━━━ Records for processing
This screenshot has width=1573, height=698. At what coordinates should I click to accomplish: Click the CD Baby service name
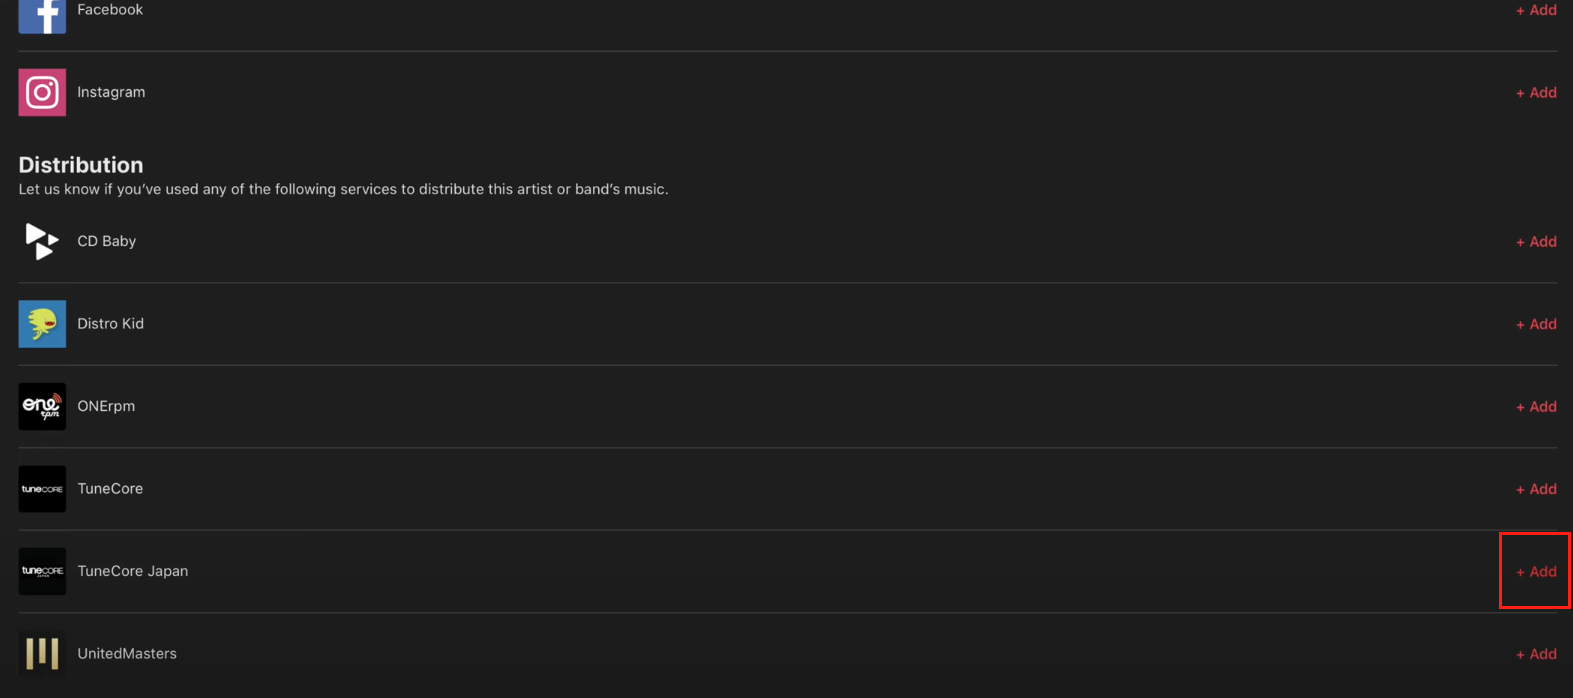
━━━━━━
━━━ Records for processing
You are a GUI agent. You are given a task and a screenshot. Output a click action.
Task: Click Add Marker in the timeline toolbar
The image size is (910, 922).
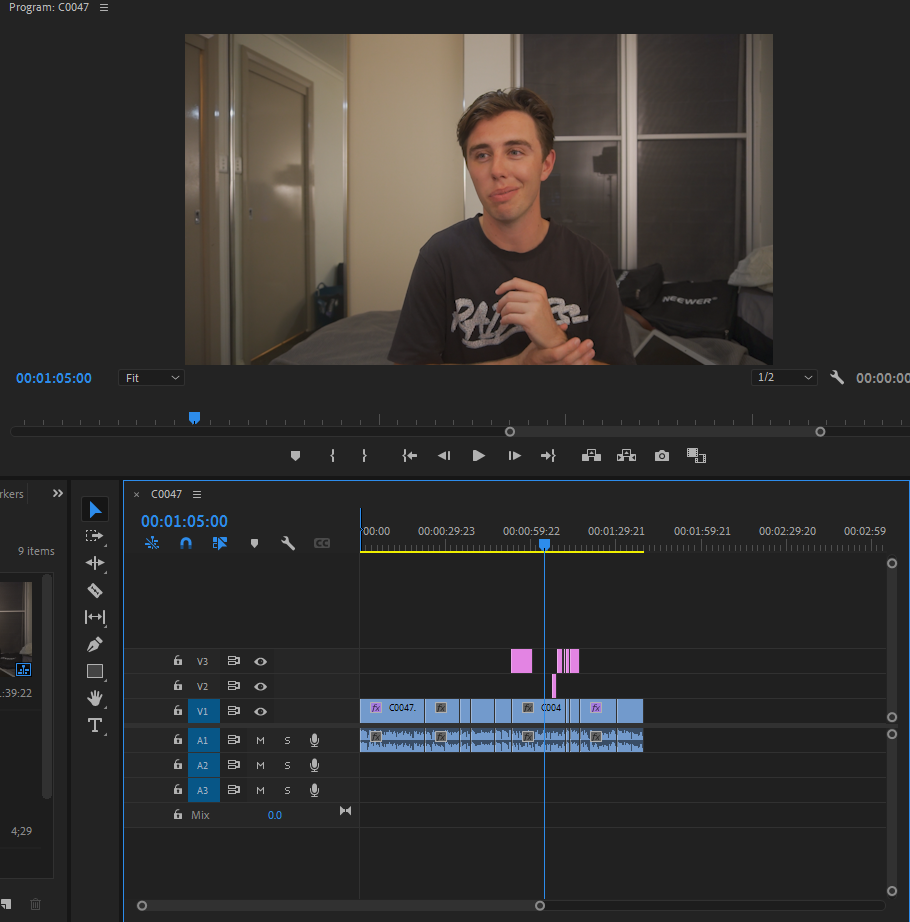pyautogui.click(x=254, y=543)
━━━━━━
Rewrite the data from the line containing "You are a GUI" through the line containing "pyautogui.click(x=254, y=543)", both lines included, multiplying every click coordinate in the answers by 2 and rounding to whole numbers, with halves rounded up. Leave the pictures out.

You are a GUI agent. You are given a task and a screenshot. Output a click action.
Task: Click Add Marker in the timeline toolbar
The image size is (910, 922).
pyautogui.click(x=508, y=1086)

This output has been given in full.